*Aim of the exercise:* Print the records exactly as they are written.

*Extracted entries:*
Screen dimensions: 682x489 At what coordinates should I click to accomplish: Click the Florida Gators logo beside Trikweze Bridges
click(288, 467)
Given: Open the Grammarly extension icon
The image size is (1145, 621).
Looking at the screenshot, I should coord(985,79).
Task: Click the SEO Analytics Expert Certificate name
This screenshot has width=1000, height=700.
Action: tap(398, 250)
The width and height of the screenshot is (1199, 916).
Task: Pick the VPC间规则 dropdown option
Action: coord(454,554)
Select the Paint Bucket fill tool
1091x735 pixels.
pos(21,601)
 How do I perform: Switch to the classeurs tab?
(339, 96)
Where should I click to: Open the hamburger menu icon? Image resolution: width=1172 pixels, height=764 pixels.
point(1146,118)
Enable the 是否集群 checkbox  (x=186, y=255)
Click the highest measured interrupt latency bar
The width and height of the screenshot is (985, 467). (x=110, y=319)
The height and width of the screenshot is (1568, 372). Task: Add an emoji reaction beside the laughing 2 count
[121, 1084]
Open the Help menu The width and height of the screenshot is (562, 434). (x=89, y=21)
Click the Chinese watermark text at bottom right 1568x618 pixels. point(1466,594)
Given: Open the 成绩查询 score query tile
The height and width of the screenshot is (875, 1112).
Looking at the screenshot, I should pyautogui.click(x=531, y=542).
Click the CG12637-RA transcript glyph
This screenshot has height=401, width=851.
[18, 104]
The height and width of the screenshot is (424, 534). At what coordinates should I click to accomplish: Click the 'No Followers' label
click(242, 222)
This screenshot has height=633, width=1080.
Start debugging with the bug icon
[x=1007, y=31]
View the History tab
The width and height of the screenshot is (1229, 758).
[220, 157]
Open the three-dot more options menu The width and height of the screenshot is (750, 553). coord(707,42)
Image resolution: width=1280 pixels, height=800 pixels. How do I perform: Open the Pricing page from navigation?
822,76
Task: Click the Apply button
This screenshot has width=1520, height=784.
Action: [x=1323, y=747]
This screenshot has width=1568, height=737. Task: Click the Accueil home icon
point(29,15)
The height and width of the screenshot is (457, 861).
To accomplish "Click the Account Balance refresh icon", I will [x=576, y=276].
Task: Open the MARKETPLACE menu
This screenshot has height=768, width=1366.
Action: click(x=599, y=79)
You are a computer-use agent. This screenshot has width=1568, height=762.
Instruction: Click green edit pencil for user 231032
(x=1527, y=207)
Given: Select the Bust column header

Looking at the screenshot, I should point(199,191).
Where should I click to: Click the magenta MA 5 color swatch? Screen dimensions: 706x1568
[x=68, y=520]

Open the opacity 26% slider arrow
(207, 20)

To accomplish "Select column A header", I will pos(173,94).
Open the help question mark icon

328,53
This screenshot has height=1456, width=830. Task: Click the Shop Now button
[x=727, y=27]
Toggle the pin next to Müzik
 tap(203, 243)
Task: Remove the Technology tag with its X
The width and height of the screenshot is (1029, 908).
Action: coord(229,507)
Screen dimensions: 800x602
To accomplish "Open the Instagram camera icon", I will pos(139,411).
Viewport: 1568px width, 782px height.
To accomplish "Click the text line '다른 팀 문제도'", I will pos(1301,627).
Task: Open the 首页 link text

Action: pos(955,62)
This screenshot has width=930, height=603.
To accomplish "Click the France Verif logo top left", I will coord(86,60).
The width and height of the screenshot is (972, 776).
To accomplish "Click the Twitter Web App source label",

*Your solution:*
Screen dimensions: 682x489 At what coordinates should I click to accomplish: Click the Florida Gators logo beside Trikweze Bridges
click(288, 467)
Given: Open the Grammarly extension icon
The image size is (1145, 621).
Looking at the screenshot, I should coord(985,79).
Task: Click the SEO Analytics Expert Certificate name
This screenshot has width=1000, height=700.
Action: tap(398, 250)
The width and height of the screenshot is (1199, 916).
Task: Pick the VPC间规则 dropdown option
Action: coord(454,554)
Select the Paint Bucket fill tool
1091x735 pixels.
pos(21,601)
 How do I perform: Switch to the classeurs tab?
(339, 96)
Where should I click to: Open the hamburger menu icon? Image resolution: width=1172 pixels, height=764 pixels.
point(1146,118)
Enable the 是否集群 checkbox  (x=186, y=255)
Click the highest measured interrupt latency bar
The width and height of the screenshot is (985, 467). (x=110, y=319)
The height and width of the screenshot is (1568, 372). Task: Add an emoji reaction beside the laughing 2 count
[121, 1084]
Open the Help menu The width and height of the screenshot is (562, 434). (x=89, y=21)
Click the Chinese watermark text at bottom right 1568x618 pixels. point(1466,594)
Given: Open the 成绩查询 score query tile
The height and width of the screenshot is (875, 1112).
Looking at the screenshot, I should pyautogui.click(x=531, y=542).
Click the CG12637-RA transcript glyph
This screenshot has height=401, width=851.
[18, 104]
The height and width of the screenshot is (424, 534). At what coordinates should I click to accomplish: Click the 'No Followers' label
click(242, 222)
This screenshot has height=633, width=1080.
Start debugging with the bug icon
[x=1007, y=31]
View the History tab
The width and height of the screenshot is (1229, 758).
[220, 157]
Open the three-dot more options menu The width and height of the screenshot is (750, 553). coord(707,42)
Image resolution: width=1280 pixels, height=800 pixels. How do I perform: Open the Pricing page from navigation?
822,76
Task: Click the Apply button
This screenshot has width=1520, height=784.
Action: [x=1323, y=747]
This screenshot has width=1568, height=737. Task: Click the Accueil home icon
point(29,15)
The height and width of the screenshot is (457, 861).
To accomplish "Click the Account Balance refresh icon", I will [x=576, y=276].
Task: Open the MARKETPLACE menu
This screenshot has height=768, width=1366.
Action: click(x=599, y=79)
You are a computer-use agent. This screenshot has width=1568, height=762.
Instruction: Click green edit pencil for user 231032
(x=1527, y=207)
Given: Select the Bust column header

Looking at the screenshot, I should point(199,191).
Where should I click to: Click the magenta MA 5 color swatch? Screen dimensions: 706x1568
[x=68, y=520]

Open the opacity 26% slider arrow
(207, 20)

To accomplish "Select column A header", I will pos(173,94).
Open the help question mark icon

328,53
This screenshot has height=1456, width=830. Task: Click the Shop Now button
[x=727, y=27]
Toggle the pin next to Müzik
 tap(203, 243)
Task: Remove the Technology tag with its X
The width and height of the screenshot is (1029, 908).
Action: coord(229,507)
Screen dimensions: 800x602
To accomplish "Open the Instagram camera icon", I will pos(139,411).
Viewport: 1568px width, 782px height.
To accomplish "Click the text line '다른 팀 문제도'", I will pos(1301,627).
Task: Open the 首页 link text

Action: pos(955,62)
This screenshot has width=930, height=603.
To accomplish "Click the France Verif logo top left", I will coord(86,60).
The width and height of the screenshot is (972, 776).
To accomplish "Click the Twitter Web App source label",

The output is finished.